WHAT THIS EXERCISE ASKS.
a) In the text preprocessing tutorial, what does the stemming step do?
b) Echo the part of the text preprocessing tutorial starting with "## Cleaning" and going on through "cleaned_text = clean_text(example_sentence)".
c) Carry on the text preprocessing tutorial from the point where it stops.
===== SOURCE TEXT =====
<h1 style="text-align: center;">Text Preprocessing 1 - Tutorial</h1> 

Text Pre-processing common steps:

1. Text Cleaning: special characters, HTML tags, new lines 
2. Tokenization: split text into sentences and words.
3. Stop Words Removal: remove words of little value like "the", "and", "a", "an".
4. Stemming: stripping the affixes from words.
5. Lemmatization: converting words to their base form.

## Install Dependencies

In [1]:
example_sentence = """A fair number of brave souls who upgraded their SI clock oscillator have
shared their experiences for this poll. Please send a brief message detailing
your experiences with the procedure. <br> Top speed attained, CPU rated speed,
add on cards & adapters, heat sinks, hour of usage per day, floppy disk
functionality with 800 and 1.4m floppies are especially requested."""

## Cleaning

In [2]:
import re 

def clean_text(text):
    text = re.sub(r"<.*?>", " ", text)  # Remove HTML tags
    text = re.sub(r"\\n", " ", text)  # Remove explicit new-line characters
    text = re.sub(r"[^\w\s.]", " ", text)  # Remove special characters except for decimal points
    text = re.sub(r"\s+", " ", text)  # Replace multiple spaces with a single space
    return text.strip().lower()

In [3]:
cleaned_text = clean_text(example_sentence)
print(cleaned_text)
===== SUPPLIED INFORMATION =====
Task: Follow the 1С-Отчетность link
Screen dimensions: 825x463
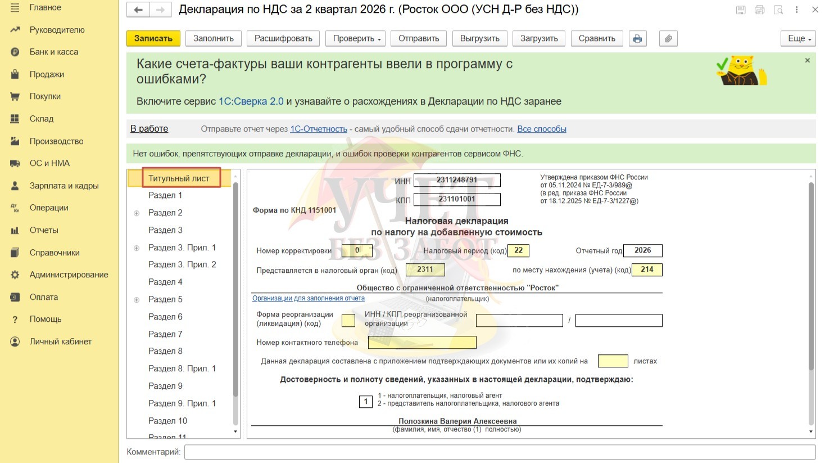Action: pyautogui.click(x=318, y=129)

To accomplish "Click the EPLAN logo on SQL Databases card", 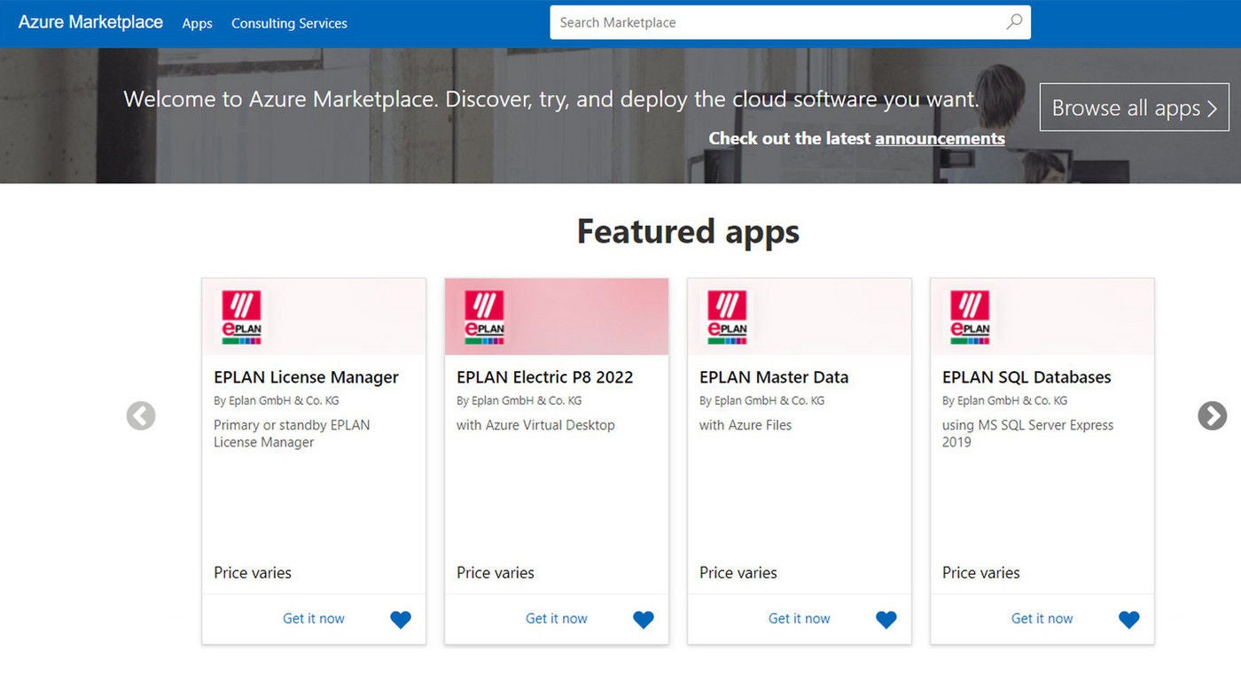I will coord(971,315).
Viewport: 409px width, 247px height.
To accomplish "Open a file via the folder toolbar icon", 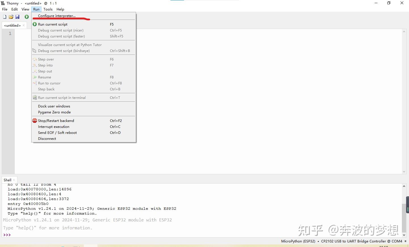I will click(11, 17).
=====
TASK RESULTS.
a) It strips the affixes from words.

b)
## Cleaning

In [2]:
import re 

def clean_text(text):
    text = re.sub(r"<.*?>", " ", text)  # Remove HTML tags
    text = re.sub(r"\\n", " ", text)  # Remove explicit new-line characters
    text = re.sub(r"[^\w\s.]", " ", text)  # Remove special characters except for decimal points
    text = re.sub(r"\s+", " ", text)  # Replace multiple spaces with a single space
    return text.strip().lower()

In [3]:
cleaned_text = clean_text(example_sentence)

c)
a fair number of brave souls who upgraded their si clock oscillator have shared their experiences for this poll. please send a brief message detailing your experiences with the procedure. top speed attained cpu rated speed add on cards adapters heat sinks hour of usage per day floppy disk functionality with 800 and 1.4m floppies are especially requested.


## Tokenization

In [4]:
import nltk
nltk.download('punkt_tab') #model for sentence tokenizer

[nltk_data] Downloading package punkt_tab to C:\Users\Khor Kean
[nltk_data]     Teng\AppData\Roaming\nltk_data...
[nltk_data]   Package punkt_tab is already up-to-date!


True

In [5]:
#Sentence Tokenizer
from nltk.tokenize import sent_tokenize
tokenized_sent = sent_tokenize(cleaned_text)
print('number of sentences: ', len(tokenized_sent))
print(tokenized_sent)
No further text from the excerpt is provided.